Assigned task. Look in the material below for the line with "Viewport: 507px width, 285px height." and the line with "Task: Click the Bubblee logo icon", then set down exactly those two lines and all lines between, nothing more.

Material provided.
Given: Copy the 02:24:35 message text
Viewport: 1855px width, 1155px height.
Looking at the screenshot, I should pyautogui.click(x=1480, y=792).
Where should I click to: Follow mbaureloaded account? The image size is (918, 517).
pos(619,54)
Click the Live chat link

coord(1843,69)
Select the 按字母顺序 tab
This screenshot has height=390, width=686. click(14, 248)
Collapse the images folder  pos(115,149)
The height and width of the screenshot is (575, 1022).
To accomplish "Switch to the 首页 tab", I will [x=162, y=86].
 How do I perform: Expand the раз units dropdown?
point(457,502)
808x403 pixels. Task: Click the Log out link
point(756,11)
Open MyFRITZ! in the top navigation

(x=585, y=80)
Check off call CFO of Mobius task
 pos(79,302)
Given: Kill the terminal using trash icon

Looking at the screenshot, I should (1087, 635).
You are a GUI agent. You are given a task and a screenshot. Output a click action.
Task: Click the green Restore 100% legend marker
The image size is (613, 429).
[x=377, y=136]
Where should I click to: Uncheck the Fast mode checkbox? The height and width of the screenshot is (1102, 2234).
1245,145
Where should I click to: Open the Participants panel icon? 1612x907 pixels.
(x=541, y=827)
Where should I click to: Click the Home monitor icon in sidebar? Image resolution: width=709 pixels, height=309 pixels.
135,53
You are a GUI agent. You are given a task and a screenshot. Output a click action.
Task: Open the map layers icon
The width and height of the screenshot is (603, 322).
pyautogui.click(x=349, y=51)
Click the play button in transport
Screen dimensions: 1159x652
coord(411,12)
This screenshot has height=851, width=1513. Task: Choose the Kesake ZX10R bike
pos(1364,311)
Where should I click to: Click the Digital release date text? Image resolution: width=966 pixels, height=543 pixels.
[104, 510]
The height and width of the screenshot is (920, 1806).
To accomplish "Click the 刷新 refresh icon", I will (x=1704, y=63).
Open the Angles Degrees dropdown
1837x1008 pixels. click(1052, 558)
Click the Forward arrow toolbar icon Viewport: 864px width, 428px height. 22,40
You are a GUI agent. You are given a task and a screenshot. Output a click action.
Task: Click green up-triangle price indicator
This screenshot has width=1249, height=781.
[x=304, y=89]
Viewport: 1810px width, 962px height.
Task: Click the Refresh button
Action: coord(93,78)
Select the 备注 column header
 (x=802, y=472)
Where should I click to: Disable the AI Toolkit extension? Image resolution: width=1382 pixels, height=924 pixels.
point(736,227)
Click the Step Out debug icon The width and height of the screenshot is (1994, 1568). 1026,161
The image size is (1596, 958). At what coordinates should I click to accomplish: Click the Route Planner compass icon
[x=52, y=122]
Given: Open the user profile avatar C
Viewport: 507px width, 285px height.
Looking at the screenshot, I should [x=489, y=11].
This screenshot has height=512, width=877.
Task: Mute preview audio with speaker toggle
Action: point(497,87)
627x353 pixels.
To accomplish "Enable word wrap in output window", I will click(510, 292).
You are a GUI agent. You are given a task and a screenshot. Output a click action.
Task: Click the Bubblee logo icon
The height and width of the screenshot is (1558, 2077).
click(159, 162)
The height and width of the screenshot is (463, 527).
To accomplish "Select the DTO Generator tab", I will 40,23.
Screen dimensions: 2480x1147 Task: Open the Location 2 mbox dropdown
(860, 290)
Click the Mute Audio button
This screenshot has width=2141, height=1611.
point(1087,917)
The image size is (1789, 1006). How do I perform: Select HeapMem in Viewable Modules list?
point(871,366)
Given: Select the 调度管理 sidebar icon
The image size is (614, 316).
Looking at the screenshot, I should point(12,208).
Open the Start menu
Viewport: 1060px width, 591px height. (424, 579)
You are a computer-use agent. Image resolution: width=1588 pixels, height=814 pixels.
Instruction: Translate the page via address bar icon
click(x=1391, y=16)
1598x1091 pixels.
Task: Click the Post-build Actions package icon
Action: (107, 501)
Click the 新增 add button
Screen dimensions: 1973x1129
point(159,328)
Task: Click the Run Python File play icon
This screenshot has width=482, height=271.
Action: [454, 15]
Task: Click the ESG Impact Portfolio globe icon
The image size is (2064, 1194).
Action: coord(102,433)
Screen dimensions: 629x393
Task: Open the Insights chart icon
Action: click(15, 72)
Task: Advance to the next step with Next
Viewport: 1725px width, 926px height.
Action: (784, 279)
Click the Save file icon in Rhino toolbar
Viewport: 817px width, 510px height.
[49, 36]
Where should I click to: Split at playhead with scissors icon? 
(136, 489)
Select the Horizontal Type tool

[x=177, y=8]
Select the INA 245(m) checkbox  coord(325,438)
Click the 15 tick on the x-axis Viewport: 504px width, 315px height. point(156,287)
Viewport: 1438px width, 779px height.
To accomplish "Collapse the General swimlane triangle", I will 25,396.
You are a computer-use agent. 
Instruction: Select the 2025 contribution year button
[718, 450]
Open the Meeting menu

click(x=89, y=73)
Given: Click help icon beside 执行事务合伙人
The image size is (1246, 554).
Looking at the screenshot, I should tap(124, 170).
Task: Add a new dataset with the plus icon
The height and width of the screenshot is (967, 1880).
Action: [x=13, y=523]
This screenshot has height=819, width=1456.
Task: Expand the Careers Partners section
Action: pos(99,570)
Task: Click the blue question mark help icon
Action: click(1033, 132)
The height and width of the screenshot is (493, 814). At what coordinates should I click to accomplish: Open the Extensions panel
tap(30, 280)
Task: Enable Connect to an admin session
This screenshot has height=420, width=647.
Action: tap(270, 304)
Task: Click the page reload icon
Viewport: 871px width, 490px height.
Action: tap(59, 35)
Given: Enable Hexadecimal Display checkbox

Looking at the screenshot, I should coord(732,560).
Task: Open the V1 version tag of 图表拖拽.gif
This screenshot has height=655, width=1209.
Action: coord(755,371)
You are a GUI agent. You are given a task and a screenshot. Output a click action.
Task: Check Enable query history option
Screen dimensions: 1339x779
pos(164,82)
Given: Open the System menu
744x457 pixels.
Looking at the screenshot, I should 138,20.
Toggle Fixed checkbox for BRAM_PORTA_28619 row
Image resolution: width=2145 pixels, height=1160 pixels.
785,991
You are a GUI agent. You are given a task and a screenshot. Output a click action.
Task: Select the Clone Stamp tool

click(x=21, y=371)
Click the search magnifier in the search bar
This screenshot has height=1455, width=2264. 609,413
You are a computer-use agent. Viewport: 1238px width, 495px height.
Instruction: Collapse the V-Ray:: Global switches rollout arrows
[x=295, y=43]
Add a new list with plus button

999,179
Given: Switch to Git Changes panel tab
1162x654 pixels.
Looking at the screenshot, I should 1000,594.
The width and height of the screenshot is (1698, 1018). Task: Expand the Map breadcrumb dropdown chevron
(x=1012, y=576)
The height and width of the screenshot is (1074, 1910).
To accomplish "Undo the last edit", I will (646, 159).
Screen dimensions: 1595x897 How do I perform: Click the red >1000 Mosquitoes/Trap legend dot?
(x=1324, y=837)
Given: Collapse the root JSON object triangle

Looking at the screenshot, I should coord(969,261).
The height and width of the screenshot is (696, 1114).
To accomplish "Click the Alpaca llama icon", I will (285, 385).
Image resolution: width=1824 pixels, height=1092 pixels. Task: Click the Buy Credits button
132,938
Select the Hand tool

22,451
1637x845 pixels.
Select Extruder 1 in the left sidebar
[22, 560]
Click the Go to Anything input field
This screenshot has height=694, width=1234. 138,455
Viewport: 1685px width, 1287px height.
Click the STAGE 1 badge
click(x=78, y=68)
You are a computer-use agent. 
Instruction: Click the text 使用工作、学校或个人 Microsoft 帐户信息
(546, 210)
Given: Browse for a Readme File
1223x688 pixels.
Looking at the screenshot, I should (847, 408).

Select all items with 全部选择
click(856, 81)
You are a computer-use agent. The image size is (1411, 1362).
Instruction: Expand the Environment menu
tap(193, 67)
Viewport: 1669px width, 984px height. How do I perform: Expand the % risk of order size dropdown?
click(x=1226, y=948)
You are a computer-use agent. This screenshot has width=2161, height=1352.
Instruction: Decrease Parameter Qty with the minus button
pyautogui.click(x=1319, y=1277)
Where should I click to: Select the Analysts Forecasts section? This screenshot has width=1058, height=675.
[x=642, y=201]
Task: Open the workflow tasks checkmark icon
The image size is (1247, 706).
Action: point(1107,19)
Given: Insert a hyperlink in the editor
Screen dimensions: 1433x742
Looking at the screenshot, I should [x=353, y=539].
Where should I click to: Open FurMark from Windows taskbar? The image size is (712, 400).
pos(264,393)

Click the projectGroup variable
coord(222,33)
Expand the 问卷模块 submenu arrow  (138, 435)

Result for this exercise.
Viewport: 507px width, 285px height.
Looking at the screenshot, I should [x=489, y=11].
This screenshot has height=512, width=877.
Task: Mute preview audio with speaker toggle
Action: point(497,87)
627x353 pixels.
To accomplish "Enable word wrap in output window", I will click(510, 292).
You are a GUI agent. You are given a task and a screenshot. Output a click action.
Task: Click the Bubblee logo icon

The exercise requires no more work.